A Supreme Court ruling on labor unions’ mandatory collection fee was finally decided on Monday, and it doesn’t bode well for unions. Even so, the ruling on Harris v. Quinn is ultimately a good law — even if you disapprove of the political backing behind the political free speech case. Bringing in the case is Pam Harris, a mother and a care provider for her son, Josh Harris, who has Rubinstein-Taybi syndrome, a rare lifelong genetic condition with an assortment of major health issues. Like many in his situation, Mr. Harris had his mother as his home-care provider on a contractual basis; the state of Illinois offers a financial benefit for those who work in said capacity.
As a contracted caregiver, she falls into the Service Employees International Union (SEIU) or the American Federation of State, County, and Municipal Employees (AFSCME), meaning that she’s subject to mandatory union fees. Based on freedom of speech, she asserts that her right to disassociate from the political demands of unionization is violated by this required financial backing of union activism, regardless of whether or not she’d benefit from pay or benefit changes stemming from such activism automatically — a reality beyond her control.
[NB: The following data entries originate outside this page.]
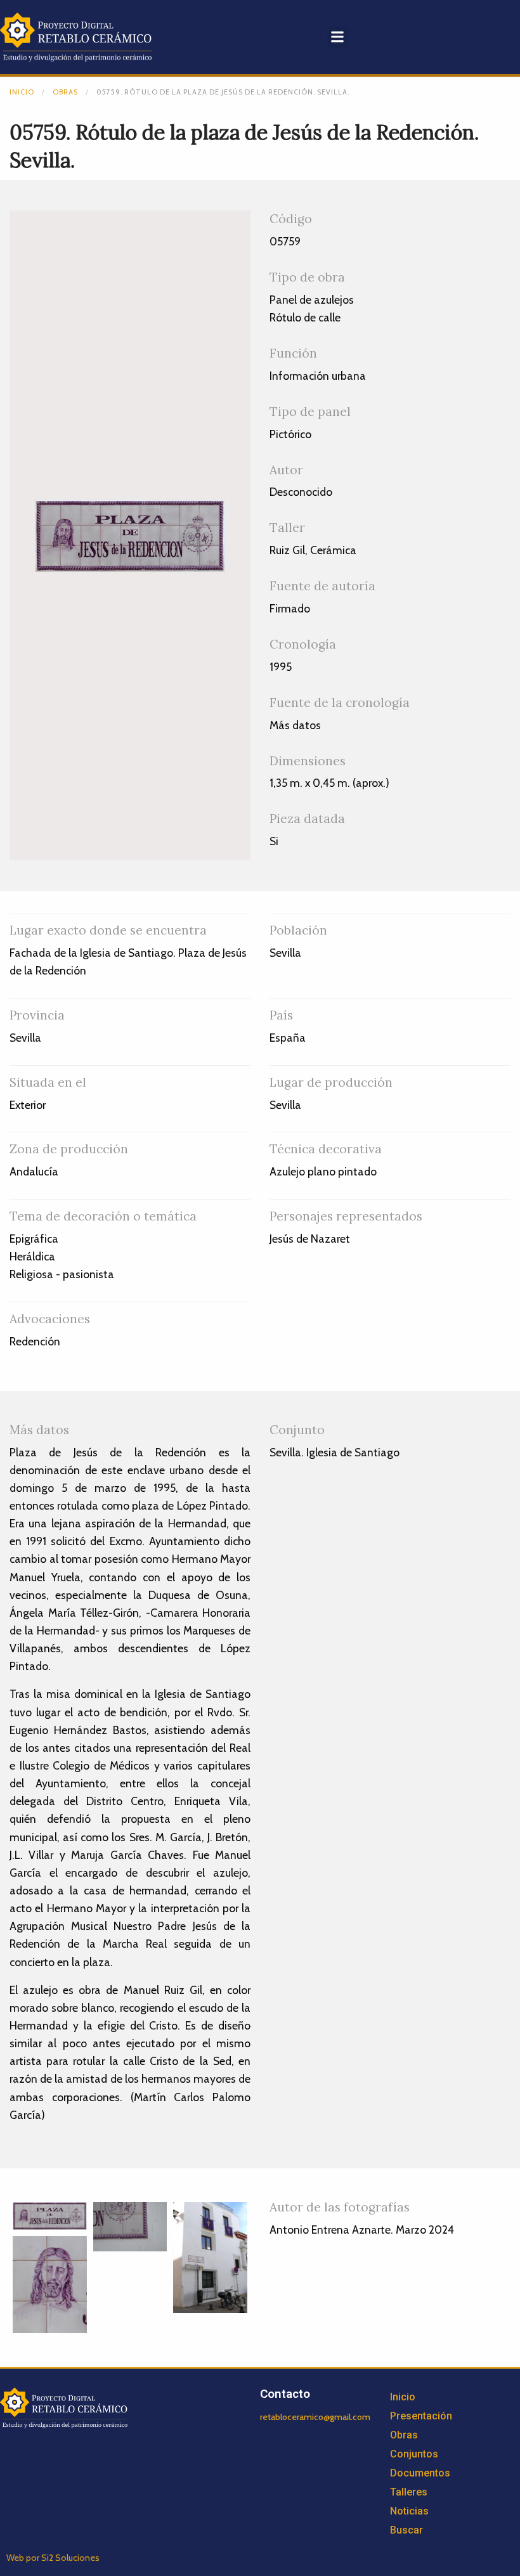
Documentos (420, 2473)
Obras (65, 91)
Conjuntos (414, 2454)
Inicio (22, 91)
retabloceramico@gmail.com (315, 2417)
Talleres (408, 2492)
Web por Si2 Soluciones (53, 2557)
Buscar (406, 2530)
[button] (337, 37)
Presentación (421, 2416)
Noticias (409, 2511)
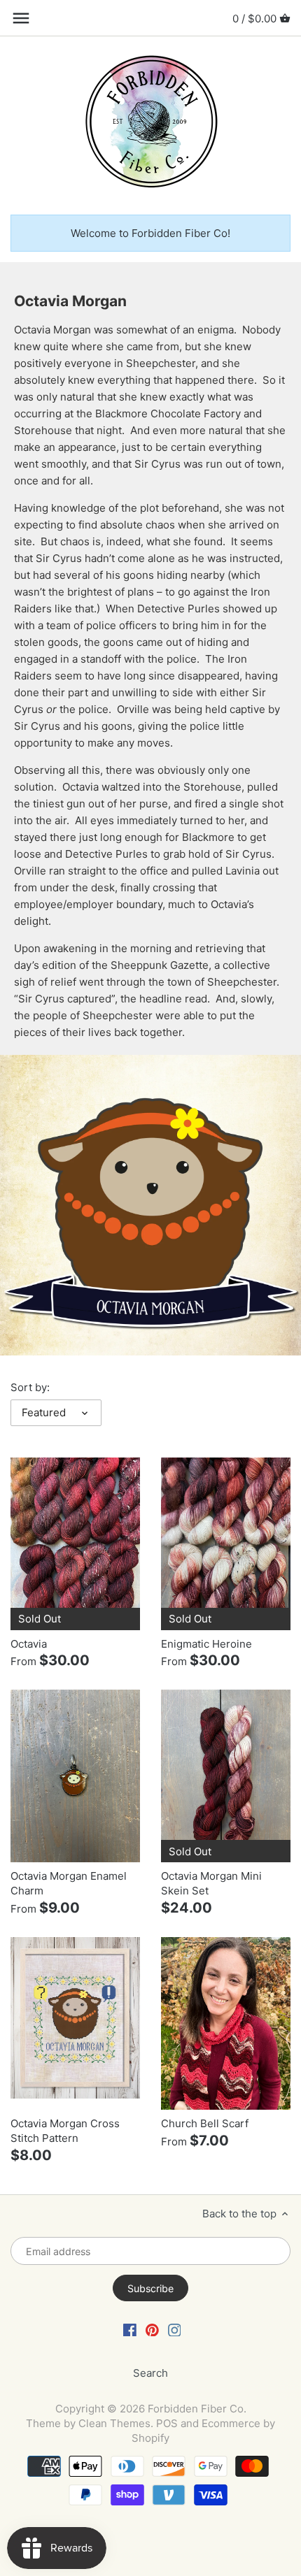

The majority opinion, written by Justice Samuel Alito, considered one of the more conservative judges, was joined by Chief Justice John Roberts, Justices Anthony Kennedy, Antonin Scalia, and Clarence Thomas. Elena Kegan dissented alongside Ruth Bader Ginsburg, Stephen Breyer, and Sonia Sotomayor, making the case a five to four split. The new law greatly alters what currently legal backlog has set in place, and has union interests already voicing objections and concerns regarding the ruling.
In a statement given via the official website, SEIU President Mary Henry gave a statement on the ruling. “No court case is going to stand in the way of home care workers coming together to have a strong voice for good jobs and quality home care. At a time when wages remain stagnant and income inequality is out of control, joining together in a union is the only proven way home care workers have of improving their lives and the lives of the people they care for,” said Henry. “They are trying to divide us and limit our power, but we won’t stop standing together for our families and our consumers,” said Flora Johnson, home care provider from Chicago.
The “they” in question is likely a reference to those who supported Harris’ suit, namely conservative oil billionaire Charles Koch, the Waltons, and the Bradleys, all with business interests that run counter to union goals. However, it’s hardly unusual for the plaintiff or his or her backing to be self-interested. No demands of objectivity are placed on them. The responsibility for a legally sound ruling falls on the court, and that is arguably what was done. The majority ruling draws a line between public and private sector union interactions — between a union in opposition to a government contractor and a union organizing against big business — as well as the difference between the state “authoriz[ing] the imposition of an agency fee” and for the state to itself “actually impose the fee.”
The ruling was a rather direct divergence from precedence already in place in Abood v. Detroit Board of Education, Hanson v. Denckla, and Machinists v. Street, and a reversal of the appeals court ruling. Specifically, the court found Abood to be definitionally broad to the point of being problematic, saying the ruling “does not seem to have anticipated the magnitude of the practical administrative problems that would result in attempting to classifying public-sector union expenditures as either … expenditures for ‘collective-bargaining, contract administration, and grievance-adjustment purposes’ … or nonchargeable … expenditures for political or ideological purposes.” The cases of Hanson and Street were partially dismissed as they did not take place in the public sector, and Abood was criticized for leaning on and misreading both cases.
“The Abood Court seriously erred in treating Hanson and Street as having all but decided the constitutionality of compulsory payments to a public-sector union. As we have explained, Street was not a constitutional decision at all, and Hanson disposed of the critical question in a single, unsupported sentence that its author essentially abandoned a few years later,” read the majority opinion.
The dissenting opinion differs in that it views Abood as rightly applicable to the present case. “Our decisions have long afforded government entities broad latitude to manage their workforces, even when that affects speech they could not regulate in other contexts,” argues Kagan’s dissenting opinion. One thing that the dissent actually praises in the majority ruling, though not in a particularly good willed sense, is the fact that while the majority gives a “mistaken” criticism of Abood, it believes it unlikely, or rather “impossible” for the court to overrule Abood, an event that would have a far larger effect on unions than the present ruling ever could. While the dissenting opinion might find it impossible, others are already considering the possibility that a later case might do just that.